Train PyTorch Speech Command Recognition Model

Since R2026a

This example uses:

Introduction

In this example, you combine MATLAB® data processing and visualization capabilities with a Python® deep learning framework using co-execution to train a speech command recognition model. In this example, you:

Configure MATLAB to use a Python environment.
Ingest and preprocess audio data in MATLAB.
Augment the data set and extract features in MATLAB.
Call Python code from MATLAB to train a Torch-based speech command recognition model.
Export the trained model back to MATLAB for inference and evaluation.

Set Up Python Environment

To install a supported Python implementation, see Configure Your System to Use Python. To avoid library conflicts, use the External Languages side panel in MATLAB to create a Python virtual environment using the requirements_CoExecutionCommandRecognition.txt file. For details on the External Languages side panel, see Manage Python Environments Using External Languages Panel. For details on Python environment execution modes and debugging Python from MATLAB, see Python Coexecution.

If you already have a configured Python environment or want to validate its presence, call pyenv. This example was tested using Python 3.12.

pyenv(ExecutionMode="OutOfProcess")

ans = 
  PythonEnvironment with properties:

          Version: "3.12"
       Executable: "C:\Users\user\AppData\Local\Programs\Python\Python312\python.EXE"
          Library: "C:\Users\user\AppData\Local\Programs\Python\Python312\python312.dll"
             Home: "C:\Users\user\AppData\Local\Programs\Python\Python312"
           Status: Loaded
    ExecutionMode: OutOfProcess
        ProcessID: "23808"
      ProcessName: "MATLABPyHost"

Use the helperCheckPyenv function to verify that the current PythonEnvironment contains the libraries listed in the requirements_CoExecutionCommandRecognition.txt file.

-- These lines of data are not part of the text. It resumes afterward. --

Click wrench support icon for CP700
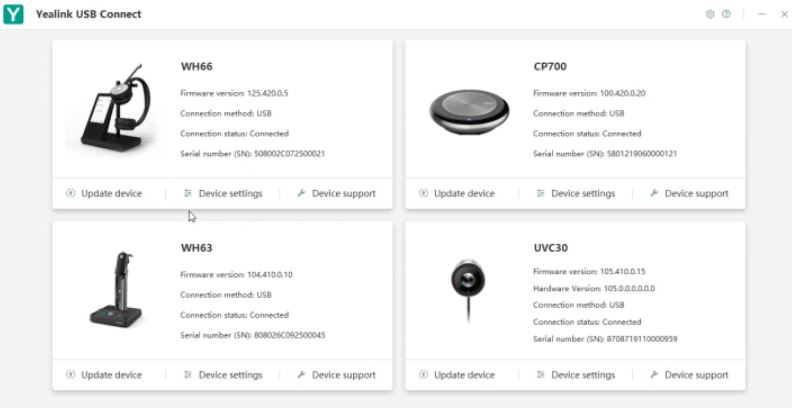 click(654, 193)
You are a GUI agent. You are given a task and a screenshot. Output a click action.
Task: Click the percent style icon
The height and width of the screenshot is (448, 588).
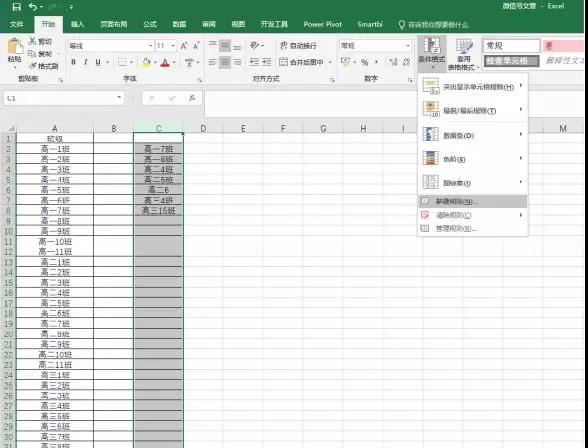click(364, 62)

requirementsFile = "requirements_CoExecutionCommandRecognition.txt";
currentPyenv = helperCheckPyenv(requirementsFile,Verbose=true);

Checking Python environment
Parsing requirements_CoExecutionCommandRecognition.txt 
Checking required package 'torch'
Checking required package 'numpy'
Checking required package 'onnx'
Checking required package 'onnxscript'
Required Python libraries are installed.

Import the supporting example Python module. The module is placed in your working directory when you open the example. The module defines the model architecture and includes an object to encapsulate the model, optimizer, and training logic.

pyMod = py.importlib.import_module("SpeechCommandCoExecutionExamplePyTorch");

Ingest Data

Use the supporting function iIngestData to download and prepare the Google Speech Commands Dataset [1]. The function returns the training and validation data sets as audioDatastore objects, the labels for the classification test, and the class weights for balanced training.

[adsTrain,adsValidation,labels,labelWeights] = iIngestData();

Downloading data set (1.4 GB) ...

Visualize the training label distribution and weights.

figure(Units="normalized",Position=[0.2,0.2,0.5,0.5])

tiledlayout(2,1)

nexttile
histogram(adsTrain.Labels)
title("Training Label Distribution")
ylabel("Number of Observations")
grid on

nexttile
bar(labels,labelWeights)
title("Class Weights for Cross-Entropy Loss")
ylabel("Weight")
grid on

Use readfile to inspect an audio sample from the training set. Use Audio Viewer to display the waveform and listen to the audio.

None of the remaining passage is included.